Sanna Sarromaa (born 1979) is a Finnish journalist, history lecturer, sociologist and author. She lives in Norway and is known for her participation in the public debate about Norwegian society through columns and books.

== Life and work ==
Sarromaa came to Norway as an exchange student just after the turn of the millennium and moved to Lillehammer in 2002. She received her doctorate in sociology with a focus on gender research from Karlstad University in 2011. She was employed at Lillehammer University College as a lecturer (2004–2006), research fellow (2006–2010) and postdoctoral fellow (2012–2014). From 2018 to 2024 she worked as a lecturer at upper secondary school and in lower secondary school.

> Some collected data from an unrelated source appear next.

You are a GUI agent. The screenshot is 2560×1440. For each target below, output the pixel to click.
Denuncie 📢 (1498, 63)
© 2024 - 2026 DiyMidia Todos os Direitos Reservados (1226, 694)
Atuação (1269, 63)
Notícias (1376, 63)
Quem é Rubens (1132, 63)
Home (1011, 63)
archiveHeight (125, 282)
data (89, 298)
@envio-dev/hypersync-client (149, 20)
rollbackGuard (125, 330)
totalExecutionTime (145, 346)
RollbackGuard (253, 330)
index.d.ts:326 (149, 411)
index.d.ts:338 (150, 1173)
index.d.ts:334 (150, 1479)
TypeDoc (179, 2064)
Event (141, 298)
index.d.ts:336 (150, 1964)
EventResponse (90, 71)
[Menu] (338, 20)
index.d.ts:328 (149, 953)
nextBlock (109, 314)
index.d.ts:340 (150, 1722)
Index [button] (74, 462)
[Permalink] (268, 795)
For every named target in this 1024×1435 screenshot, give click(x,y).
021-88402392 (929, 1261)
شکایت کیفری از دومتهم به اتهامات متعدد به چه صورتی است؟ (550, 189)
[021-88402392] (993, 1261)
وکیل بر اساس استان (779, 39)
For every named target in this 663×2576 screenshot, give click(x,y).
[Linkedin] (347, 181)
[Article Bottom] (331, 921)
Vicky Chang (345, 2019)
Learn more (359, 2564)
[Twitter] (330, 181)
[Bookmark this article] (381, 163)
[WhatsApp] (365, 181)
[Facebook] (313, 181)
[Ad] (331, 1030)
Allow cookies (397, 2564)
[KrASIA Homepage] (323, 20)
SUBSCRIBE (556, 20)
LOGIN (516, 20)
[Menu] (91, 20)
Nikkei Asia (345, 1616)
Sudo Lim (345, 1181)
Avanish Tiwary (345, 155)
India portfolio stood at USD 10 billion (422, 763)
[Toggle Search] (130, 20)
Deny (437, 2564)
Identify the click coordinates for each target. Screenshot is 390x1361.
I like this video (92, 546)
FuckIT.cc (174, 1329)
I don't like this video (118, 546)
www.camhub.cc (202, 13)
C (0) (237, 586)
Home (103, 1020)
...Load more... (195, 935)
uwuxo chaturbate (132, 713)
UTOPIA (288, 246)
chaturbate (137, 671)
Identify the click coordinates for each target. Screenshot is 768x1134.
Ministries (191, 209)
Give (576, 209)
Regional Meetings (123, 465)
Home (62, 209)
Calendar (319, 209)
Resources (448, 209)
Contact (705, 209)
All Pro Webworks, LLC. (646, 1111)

She has been a local politician for the Conservative Party and later the Liberal Party in Oppland. She has particularly made a name for herself for having written many columns in Gudbrandsdølen Dagningen and in VG where she has criticized what she perceives as laziness in the workplace and Norwegian culture of mediocrity, low learning pressure in school, complaint culture and distrust of professional assessments, as well as poor spelling and Norwegian language policy. In 2016 she published Norske tabuer, a sarcastic-humorous and partly autobiographical book on the same themes as her previous newspaper columns.

In 2019, she published The Divorce Book, which was based on her own divorce experience, interviews with 40 divorced women and men, as well as interviews on the topic with lawyers, therapists, and psychologists.

In 2024, she joined Minerva as a journalist.

== Authorship ==

- Norske tabuer: Om likhetens tyranni, språk som religion og hellige mødre. Spartacus 2016 ISBN 9788243009998
- Skilsmisseboken: En overlevelsesguide. Res Publica 2019 ISBN 9788282260930
- Hvorfor gikk jeg ikke? Om kjærlighet og psykisk vold. Res Publica 2023.